What is being asked: A line below contains "Select the 1.09KB (1121B) size value", and a later one contains "Task: Click the 粤 platform logo icon". Repeat both, with every line between them, exactly.

Recorded information:
※
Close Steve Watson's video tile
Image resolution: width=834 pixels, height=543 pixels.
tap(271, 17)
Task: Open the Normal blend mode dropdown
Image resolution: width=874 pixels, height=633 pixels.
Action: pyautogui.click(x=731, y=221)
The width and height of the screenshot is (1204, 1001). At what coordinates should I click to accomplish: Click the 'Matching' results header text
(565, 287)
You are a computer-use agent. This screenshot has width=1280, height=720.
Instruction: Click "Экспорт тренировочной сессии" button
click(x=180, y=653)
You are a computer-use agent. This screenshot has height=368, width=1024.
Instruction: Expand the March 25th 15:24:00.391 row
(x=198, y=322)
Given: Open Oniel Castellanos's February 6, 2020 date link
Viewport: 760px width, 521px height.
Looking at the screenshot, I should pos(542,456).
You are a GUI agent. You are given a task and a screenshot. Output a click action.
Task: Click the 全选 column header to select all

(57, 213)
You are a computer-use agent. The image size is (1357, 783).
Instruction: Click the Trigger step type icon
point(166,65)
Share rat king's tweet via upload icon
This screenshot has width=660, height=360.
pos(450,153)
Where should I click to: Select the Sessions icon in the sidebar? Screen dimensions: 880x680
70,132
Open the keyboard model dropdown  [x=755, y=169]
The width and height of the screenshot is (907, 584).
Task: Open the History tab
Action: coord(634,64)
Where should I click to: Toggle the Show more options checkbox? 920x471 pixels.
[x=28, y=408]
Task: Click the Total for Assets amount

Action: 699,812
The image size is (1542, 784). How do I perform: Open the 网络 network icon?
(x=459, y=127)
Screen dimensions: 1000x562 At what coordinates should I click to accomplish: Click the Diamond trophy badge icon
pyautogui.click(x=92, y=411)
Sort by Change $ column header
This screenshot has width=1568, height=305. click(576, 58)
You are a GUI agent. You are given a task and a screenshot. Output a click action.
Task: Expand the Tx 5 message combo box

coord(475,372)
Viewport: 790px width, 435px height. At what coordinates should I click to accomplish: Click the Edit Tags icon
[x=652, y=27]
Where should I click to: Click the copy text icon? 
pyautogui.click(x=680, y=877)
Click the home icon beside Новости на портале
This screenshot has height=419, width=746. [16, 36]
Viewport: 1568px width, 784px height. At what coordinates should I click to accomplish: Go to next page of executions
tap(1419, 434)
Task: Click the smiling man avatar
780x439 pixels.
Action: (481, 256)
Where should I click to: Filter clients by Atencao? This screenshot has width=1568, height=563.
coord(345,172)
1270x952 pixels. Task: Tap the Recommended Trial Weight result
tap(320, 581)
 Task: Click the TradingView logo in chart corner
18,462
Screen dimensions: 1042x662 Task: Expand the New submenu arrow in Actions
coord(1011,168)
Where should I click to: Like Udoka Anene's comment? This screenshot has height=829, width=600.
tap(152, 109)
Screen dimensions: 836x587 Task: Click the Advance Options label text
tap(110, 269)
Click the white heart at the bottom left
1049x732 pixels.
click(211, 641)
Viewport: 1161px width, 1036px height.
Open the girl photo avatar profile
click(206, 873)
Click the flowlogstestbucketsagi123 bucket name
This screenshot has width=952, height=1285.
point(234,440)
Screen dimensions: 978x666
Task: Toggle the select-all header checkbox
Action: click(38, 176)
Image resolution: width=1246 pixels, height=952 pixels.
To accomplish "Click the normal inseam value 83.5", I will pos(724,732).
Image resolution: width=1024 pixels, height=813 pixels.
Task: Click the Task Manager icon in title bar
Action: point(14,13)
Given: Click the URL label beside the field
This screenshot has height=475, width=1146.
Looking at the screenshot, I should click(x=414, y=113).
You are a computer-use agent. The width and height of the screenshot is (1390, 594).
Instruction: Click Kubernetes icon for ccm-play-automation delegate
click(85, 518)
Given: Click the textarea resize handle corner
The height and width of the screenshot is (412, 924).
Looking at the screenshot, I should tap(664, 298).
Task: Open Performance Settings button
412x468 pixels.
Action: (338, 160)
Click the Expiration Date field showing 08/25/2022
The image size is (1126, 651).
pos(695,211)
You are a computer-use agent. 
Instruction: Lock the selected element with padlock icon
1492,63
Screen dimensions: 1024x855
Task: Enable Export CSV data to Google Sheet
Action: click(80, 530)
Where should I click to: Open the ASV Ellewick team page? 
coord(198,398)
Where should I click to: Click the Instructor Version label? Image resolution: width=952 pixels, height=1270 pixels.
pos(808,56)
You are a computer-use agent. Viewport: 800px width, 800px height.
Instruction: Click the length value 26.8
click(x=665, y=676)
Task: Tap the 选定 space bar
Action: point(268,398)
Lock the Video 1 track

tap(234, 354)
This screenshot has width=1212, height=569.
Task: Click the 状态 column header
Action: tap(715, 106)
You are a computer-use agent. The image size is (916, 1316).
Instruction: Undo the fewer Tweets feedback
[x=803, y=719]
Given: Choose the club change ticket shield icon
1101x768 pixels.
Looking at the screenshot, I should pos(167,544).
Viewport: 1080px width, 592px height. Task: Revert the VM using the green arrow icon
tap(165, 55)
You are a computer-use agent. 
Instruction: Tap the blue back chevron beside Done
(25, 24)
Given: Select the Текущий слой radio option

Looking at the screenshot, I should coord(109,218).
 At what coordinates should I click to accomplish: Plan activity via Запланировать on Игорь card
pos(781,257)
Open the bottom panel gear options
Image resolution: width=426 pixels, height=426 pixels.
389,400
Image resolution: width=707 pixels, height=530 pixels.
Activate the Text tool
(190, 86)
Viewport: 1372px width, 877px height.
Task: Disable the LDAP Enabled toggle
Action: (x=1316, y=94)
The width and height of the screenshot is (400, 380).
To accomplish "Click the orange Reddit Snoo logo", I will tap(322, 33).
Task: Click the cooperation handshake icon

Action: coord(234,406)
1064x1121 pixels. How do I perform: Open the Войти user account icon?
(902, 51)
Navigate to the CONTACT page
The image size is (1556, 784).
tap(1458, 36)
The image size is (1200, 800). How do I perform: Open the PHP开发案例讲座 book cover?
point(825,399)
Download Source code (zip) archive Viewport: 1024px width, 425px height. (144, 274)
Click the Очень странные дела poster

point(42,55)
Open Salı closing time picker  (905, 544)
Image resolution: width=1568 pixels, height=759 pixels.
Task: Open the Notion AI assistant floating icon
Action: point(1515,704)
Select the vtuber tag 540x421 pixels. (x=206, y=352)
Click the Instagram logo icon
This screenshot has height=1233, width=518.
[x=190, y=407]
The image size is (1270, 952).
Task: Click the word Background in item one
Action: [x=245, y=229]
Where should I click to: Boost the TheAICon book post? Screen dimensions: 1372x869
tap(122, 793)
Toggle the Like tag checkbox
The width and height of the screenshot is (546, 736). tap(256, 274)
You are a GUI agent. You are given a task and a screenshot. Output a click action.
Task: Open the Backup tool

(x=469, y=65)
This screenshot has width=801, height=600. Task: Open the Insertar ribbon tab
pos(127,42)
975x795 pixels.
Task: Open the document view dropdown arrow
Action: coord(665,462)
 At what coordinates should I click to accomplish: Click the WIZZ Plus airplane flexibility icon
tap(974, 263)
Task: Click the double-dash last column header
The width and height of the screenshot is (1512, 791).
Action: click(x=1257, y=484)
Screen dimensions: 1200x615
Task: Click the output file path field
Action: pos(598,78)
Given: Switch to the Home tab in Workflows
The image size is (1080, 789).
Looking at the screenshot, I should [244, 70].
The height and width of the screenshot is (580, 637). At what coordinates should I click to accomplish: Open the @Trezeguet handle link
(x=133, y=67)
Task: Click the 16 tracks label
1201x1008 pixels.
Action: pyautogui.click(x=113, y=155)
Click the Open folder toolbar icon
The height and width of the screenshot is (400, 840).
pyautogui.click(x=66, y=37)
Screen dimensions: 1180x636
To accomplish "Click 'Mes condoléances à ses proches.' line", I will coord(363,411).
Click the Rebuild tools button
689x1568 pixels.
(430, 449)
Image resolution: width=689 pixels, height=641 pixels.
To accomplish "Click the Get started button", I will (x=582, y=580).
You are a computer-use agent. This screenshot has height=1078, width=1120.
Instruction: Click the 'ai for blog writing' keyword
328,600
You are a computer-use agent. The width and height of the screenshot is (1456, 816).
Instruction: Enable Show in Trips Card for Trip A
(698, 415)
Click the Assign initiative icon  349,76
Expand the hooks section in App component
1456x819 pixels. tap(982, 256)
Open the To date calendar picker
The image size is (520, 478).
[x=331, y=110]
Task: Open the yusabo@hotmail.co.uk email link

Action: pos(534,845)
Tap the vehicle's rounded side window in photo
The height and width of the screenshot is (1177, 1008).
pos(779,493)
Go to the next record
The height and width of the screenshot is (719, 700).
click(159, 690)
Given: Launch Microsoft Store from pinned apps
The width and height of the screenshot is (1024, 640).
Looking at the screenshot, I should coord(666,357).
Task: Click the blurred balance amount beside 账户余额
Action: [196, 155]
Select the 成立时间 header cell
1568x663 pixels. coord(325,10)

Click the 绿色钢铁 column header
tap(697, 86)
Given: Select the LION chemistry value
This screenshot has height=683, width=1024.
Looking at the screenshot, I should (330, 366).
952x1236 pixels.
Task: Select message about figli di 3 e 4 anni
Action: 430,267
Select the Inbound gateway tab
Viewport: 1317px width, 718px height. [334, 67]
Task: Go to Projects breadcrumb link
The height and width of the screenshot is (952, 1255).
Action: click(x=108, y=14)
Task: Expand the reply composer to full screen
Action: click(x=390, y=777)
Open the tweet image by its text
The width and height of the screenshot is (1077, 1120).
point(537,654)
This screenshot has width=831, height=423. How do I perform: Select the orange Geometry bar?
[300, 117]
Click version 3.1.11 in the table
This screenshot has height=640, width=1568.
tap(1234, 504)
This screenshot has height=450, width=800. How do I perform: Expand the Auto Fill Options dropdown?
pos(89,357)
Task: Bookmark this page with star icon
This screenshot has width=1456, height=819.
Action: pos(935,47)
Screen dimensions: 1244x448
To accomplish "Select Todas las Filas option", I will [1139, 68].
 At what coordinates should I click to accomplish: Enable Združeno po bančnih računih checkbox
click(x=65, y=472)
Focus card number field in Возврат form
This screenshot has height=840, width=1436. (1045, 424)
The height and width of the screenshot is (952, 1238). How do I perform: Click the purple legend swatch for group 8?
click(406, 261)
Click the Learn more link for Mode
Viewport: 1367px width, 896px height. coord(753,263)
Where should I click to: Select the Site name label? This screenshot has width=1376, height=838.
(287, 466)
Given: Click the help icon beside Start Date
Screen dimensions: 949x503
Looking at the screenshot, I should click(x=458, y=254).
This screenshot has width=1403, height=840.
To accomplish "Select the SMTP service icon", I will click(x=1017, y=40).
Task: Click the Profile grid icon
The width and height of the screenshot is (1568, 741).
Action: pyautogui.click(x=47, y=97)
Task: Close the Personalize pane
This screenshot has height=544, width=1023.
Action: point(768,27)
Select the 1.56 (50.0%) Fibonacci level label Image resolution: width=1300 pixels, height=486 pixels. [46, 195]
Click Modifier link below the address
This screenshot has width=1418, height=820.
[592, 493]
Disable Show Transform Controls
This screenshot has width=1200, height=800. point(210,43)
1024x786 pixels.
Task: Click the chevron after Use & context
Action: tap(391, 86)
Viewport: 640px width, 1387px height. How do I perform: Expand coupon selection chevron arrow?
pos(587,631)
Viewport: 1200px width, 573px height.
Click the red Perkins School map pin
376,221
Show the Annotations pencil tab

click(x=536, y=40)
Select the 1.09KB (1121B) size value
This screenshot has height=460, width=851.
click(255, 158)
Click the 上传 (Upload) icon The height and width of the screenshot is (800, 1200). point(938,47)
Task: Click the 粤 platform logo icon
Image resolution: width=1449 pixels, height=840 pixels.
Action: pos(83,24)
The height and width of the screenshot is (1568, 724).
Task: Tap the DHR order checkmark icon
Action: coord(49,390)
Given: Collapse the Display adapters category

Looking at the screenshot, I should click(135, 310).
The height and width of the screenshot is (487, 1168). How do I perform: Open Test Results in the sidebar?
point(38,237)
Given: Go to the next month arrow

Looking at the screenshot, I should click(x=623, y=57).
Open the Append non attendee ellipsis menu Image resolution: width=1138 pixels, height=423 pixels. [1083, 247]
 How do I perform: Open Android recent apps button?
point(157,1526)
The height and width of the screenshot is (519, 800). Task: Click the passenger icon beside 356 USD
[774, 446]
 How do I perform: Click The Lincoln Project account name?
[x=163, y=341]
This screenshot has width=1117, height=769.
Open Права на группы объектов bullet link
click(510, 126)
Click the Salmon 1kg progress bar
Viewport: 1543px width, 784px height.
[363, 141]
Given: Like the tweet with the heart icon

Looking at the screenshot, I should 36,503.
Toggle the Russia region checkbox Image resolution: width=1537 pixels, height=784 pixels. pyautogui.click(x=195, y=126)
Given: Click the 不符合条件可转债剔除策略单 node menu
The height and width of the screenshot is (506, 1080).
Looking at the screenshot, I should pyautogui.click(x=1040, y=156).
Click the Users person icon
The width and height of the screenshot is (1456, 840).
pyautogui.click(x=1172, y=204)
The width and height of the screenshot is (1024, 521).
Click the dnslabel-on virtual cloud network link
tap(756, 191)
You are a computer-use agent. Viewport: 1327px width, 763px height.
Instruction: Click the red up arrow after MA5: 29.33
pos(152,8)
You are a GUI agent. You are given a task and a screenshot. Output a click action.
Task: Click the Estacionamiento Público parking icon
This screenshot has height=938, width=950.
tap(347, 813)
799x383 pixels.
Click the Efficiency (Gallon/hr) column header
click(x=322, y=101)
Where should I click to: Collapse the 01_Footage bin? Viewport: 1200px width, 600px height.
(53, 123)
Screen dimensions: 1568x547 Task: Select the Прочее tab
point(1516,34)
※
Answer to this problem:
Select the 1.09KB (1121B) size value
This screenshot has height=460, width=851.
click(255, 158)
Click the 上传 (Upload) icon The height and width of the screenshot is (800, 1200). point(938,47)
Task: Click the 粤 platform logo icon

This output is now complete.